Australian-Malaysian coachbuilder Bufori has a surprise for the supercar world. Its new CS8 arrives like a lightning bolt in bespoke-car form — a hand-built grand tourer that sounds, looks and feels deliberately excessive, and will set you back over $500,000.
The launch of the CS8 is especially symbolic, taking place in the week of Malaysia’s Merdeka celebrations, a proud reminder that this world-class creation is designed, engineered, and handcrafted entirely in Malaysia. The CS8 represents the pinnacle of Bufori’s design and engineering capabilities,” said Gerry Khouri, Founder and Managing Director of Bufori Motor Car Company. “It is a car built for those who demand quality, attention to detail, practicality, and uncompromising performance. The CS8 is predictable, forgiving, and durable.

Under the long bonnet sits a front-mid, 6.4-litre Hemi supercharged V8 that Bufori quotes at 810 hp and 750 Nm. That power is sent to the rear wheels through a rapid 8-speed transmission with the result being a claimed 0–100 km/h time of 3.0 seconds.
The CS8’s bones are old-school coachbuilding married to modern composites: a carbon-Kevlar hybrid body bonded to a stiff chassis, with visible structural carbon and deliberately exposed brightwork where the craftsmen have polished stainless details by hand. At roughly 1,550 kg kerb weight, the CS8 aims to balance brute power with lightweight construction to keep the GT manageable rather than monstrous.
Handling is pitched toward high-speed grand-touring rather than racetrack knife-edges. Brembo brakes (six-piston fronts, four-piston rears) and a tuned chassis give the CS8 the stopping and composure its power demands, while a suspension setup and long wheelbase—stretched from earlier prototypes—promise a planted ride that soaks road irregularities while still turning in with confidence. In short: fast, composed, and rather grown-up for an 800-hp car.
Visually the CS8 mixes classic coachbuilt proportion with modern drama: long overhangs, sweeping hips and bespoke two-door coupe lines wrapped in bespoke paint and optional exposed carbon. The look is more GT than super-sharp hypercar, meant to announce wealth and taste rather than outrun it.
Inside, Bufori leans into artisanal luxury: hand-stitched leathers, carbon trim, and supportive 8-way electric Recaro seats, with an infotainment and instrumentation package described as modern but not over-complicated — the kind of tech that serves a driver rather than steals attention from the road. Expect a high degree of personalisation; each CS8 is made to order.

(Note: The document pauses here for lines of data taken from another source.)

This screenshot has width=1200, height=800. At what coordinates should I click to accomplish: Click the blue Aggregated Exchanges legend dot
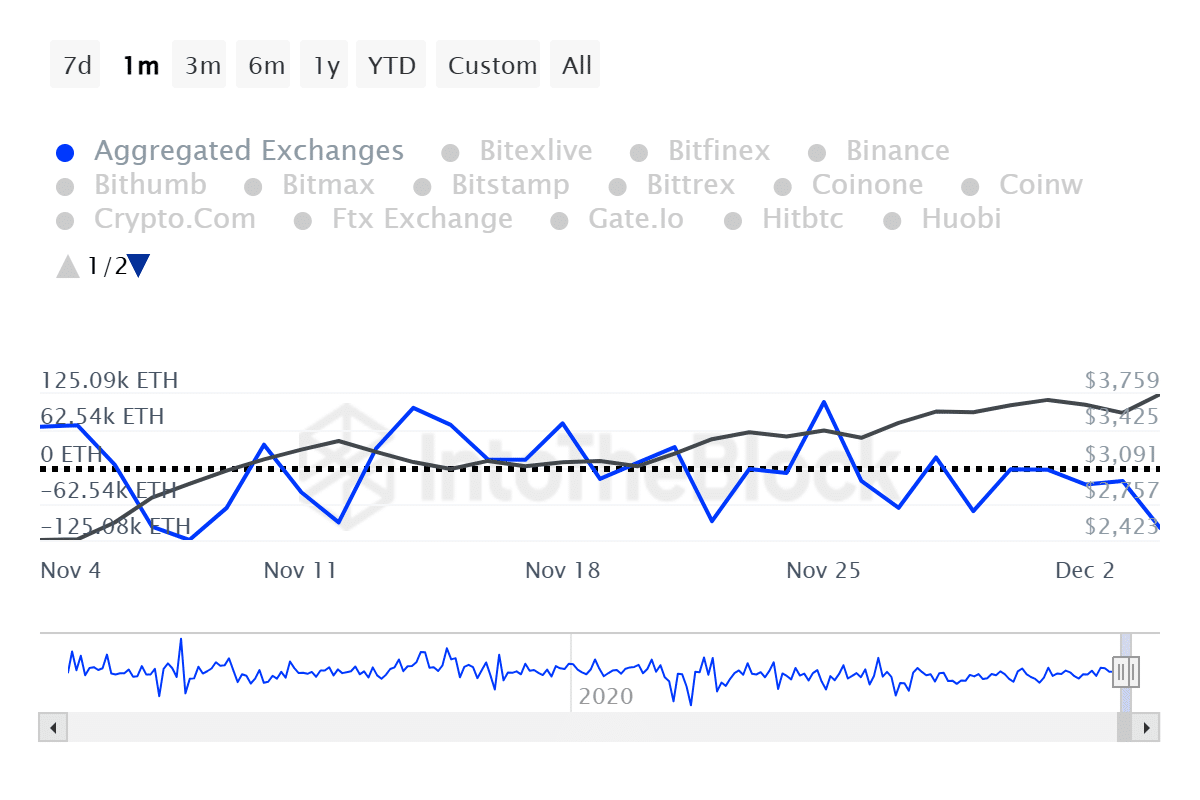(x=65, y=153)
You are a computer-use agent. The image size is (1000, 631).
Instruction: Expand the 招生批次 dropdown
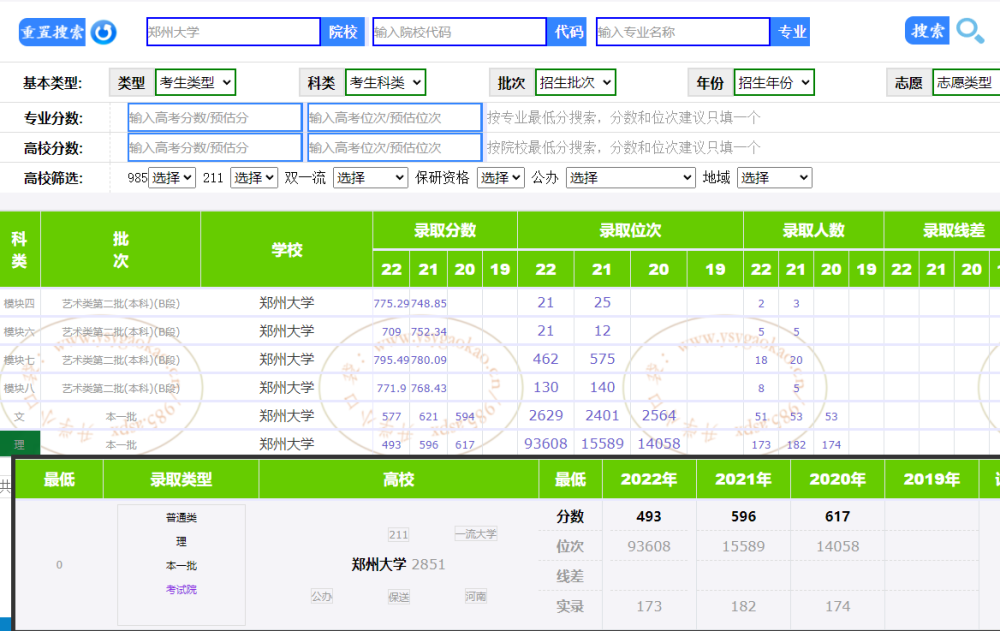pos(575,82)
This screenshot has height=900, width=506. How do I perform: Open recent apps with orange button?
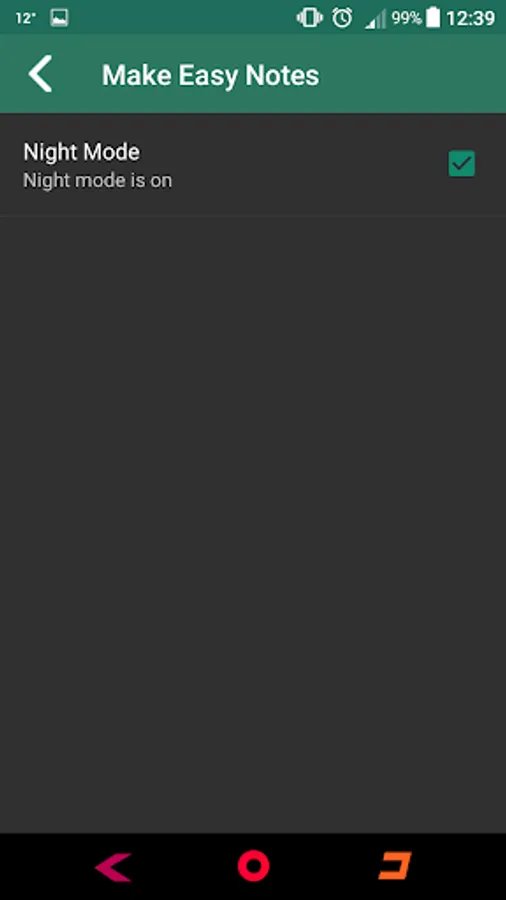(x=395, y=866)
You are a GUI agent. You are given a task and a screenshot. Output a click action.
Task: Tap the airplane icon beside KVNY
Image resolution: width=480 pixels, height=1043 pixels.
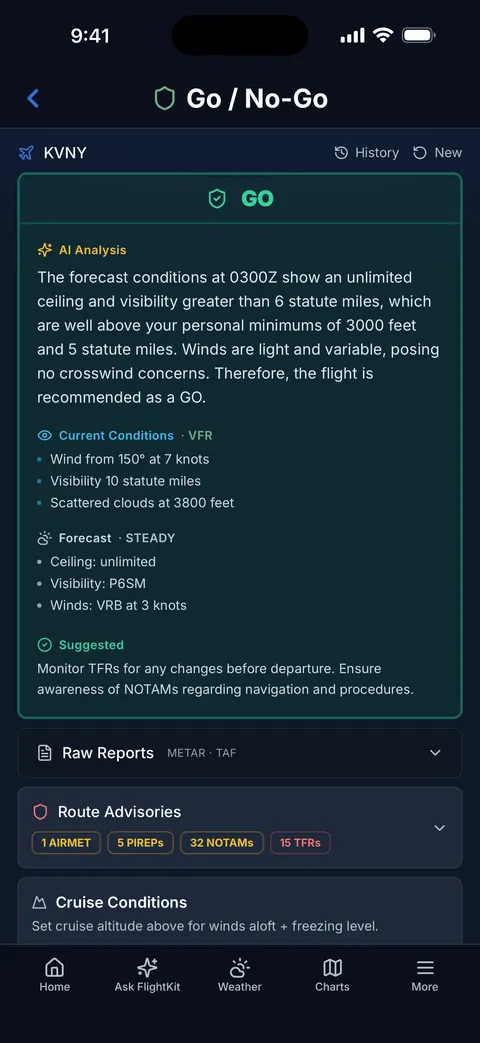26,153
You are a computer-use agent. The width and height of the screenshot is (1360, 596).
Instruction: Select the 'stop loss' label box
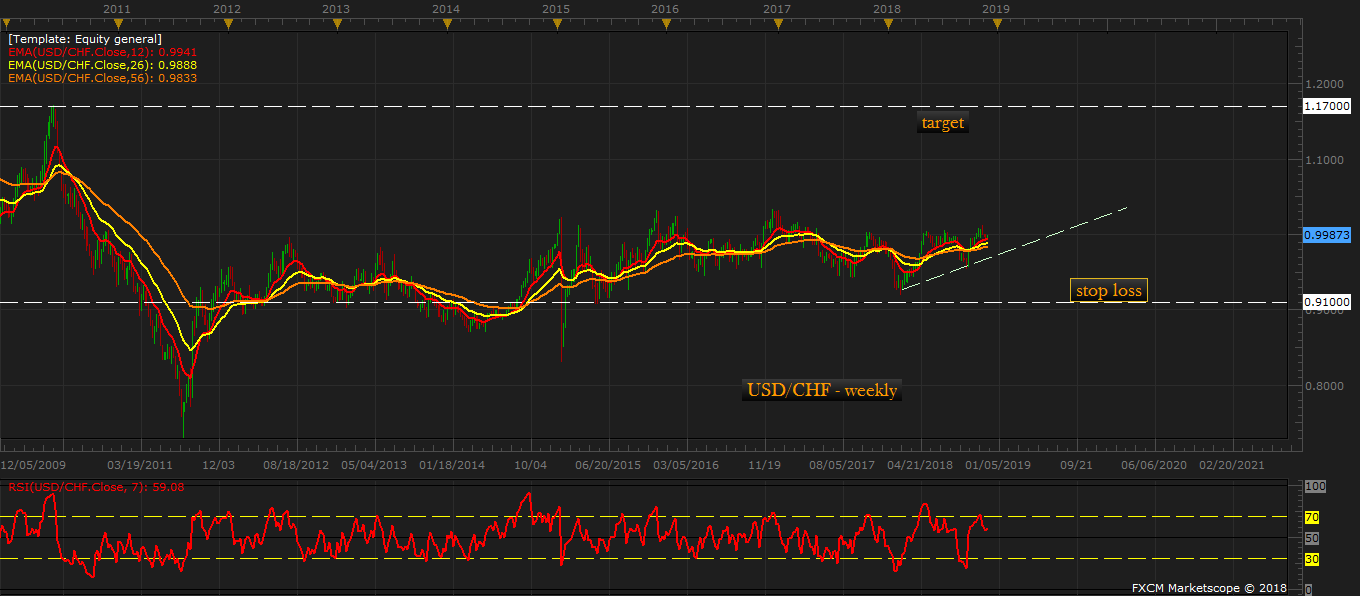coord(1108,291)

Pricing reflects that rarity: launched in Malaysia from about $517,800 (RM2,188,000) on-the-road, the CS8 will be built in Bufori’s Kepong facility and offered first in Malaysia and select overseas markets via direct order and bespoke sales channels — think private clients, collectors and specialist dealers rather than volume showrooms.
CARLIST THOUGHTS
Whenever I see a story like this—one that raves about an old-school gas-guzzling V8-powered supercar and coach builders building it using age-old techniques, it warms the analog foundations of this old soul–even though I know that electrification is the future. The CS8 is less a mass-market car and more a crafted statement: a loud, luxurious over-the-top GT that blends handcrafted finishes, old-world coachbuilding and a modern, supercharged roar.